Still, ADUs are not an emergency fix.
Drayer reminded the audience that building an ADU still takes time, something that those in desperate need of housing don’t have. According to King County Public Health panelist Derek Pell, the permitting process alone usually takes around three to six months.
That makes ADUs more of a long-term housing strategy than an immediate answer for people already struggling to stay on the island.
So Vashon HouseHold is also looking at shorter-term solutions.
Drayer said the organization is developing a proposal for King County that could allow limited, regulated occupancy of temporary dwellings — including RVs, tiny houses on wheels, park model trailer homes and other movable units — on private property through a three-year pilot program.
Under current King County code, those units generally cannot legally be occupied on private property, and strict water and wastewater rules make even temporary living arrangements noncompliant.
That leaves people already living in RVs in a precarious position — sheltered, but unofficially, and vulnerable to eviction.
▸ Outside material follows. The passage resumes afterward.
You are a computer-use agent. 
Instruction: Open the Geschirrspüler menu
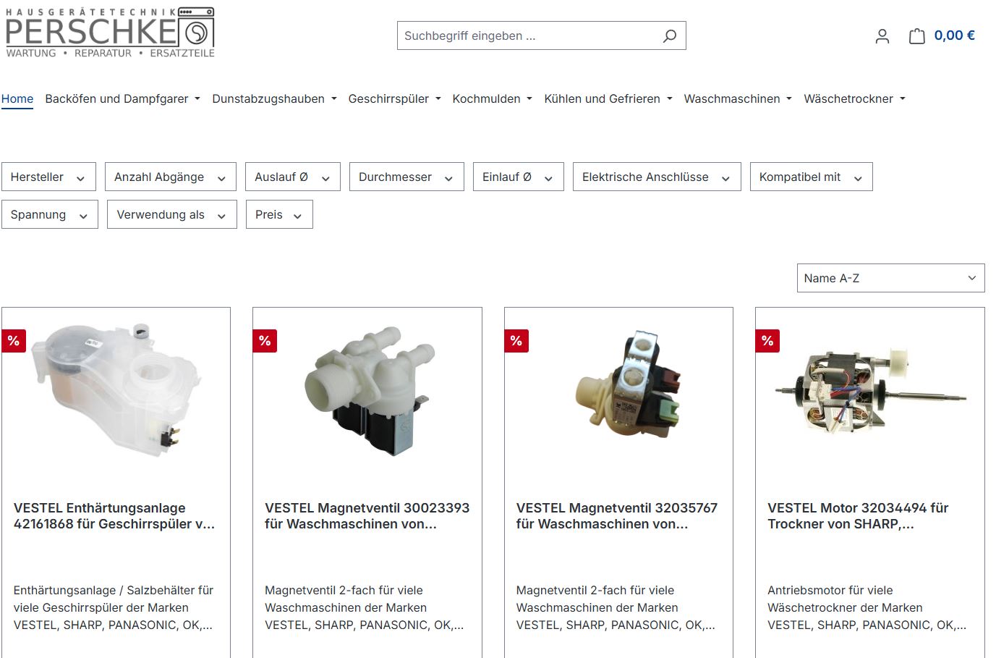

In an email after the forum, Drayer said the proposal is intended to create a lawful pathway for property owners and nonprofits who are ready to host people safely but currently lack a legal way to do so. The draft framework would require sanitation plans for water, wastewater and solid waste, along with fire safety measures and spacing standards.
It would rely on annual self-certification, optional third-party inspections and complaint-based enforcement with time for remediation — an effort, Drayer said, to create oversight while minimizing burden.
The proposal would also prioritize nonprofit, land trust and mission-driven property owners, with rent caps tied to area median income. It calls for approved greywater, pumping and composting systems, while prohibiting uncontained waste disposal or generator use.
If adopted, the pilot would run for three years, with the county able to decide later whether to expand it based on the results.
Drayer said Vashon HouseHold staff and board developed the proposal and hope to send a policy packet to Mosqueda’s office for consideration. They hope the plan could come online within the next year if it gains enough county support.
The proposal is part of Vashon HouseHold’s broader push for both permanent and transitional housing, as the group tries to respond to what it sees as both a social and economic crisis.
Drayer called it the “vanishing island effect” — the quiet way rising costs, increased demand and limited housing options are reshaping who gets to call Vashon home.
Hosted at the Vashon Center for the Arts, the forum brought together county representatives from public policy, public health and permitting, with panelists stressing that no one office can solve the housing crisis alone.
Throughout the evening, Mosqueda repeatedly pointed to islanders as the force behind much of the county’s movement on ADUs, praising Vashon for pushing officials to think more creatively about housing.
“You created the vision of what it could look like to do density done right for a very unique island,” Mosqueda said. “We cannot restrain ourselves when it comes to policy solutions.”
On Vashon, the housing crisis is no longer an abstract policy problem. For many in the room, it already has a face — a friend, a coworker, a family member, someone who had to leave.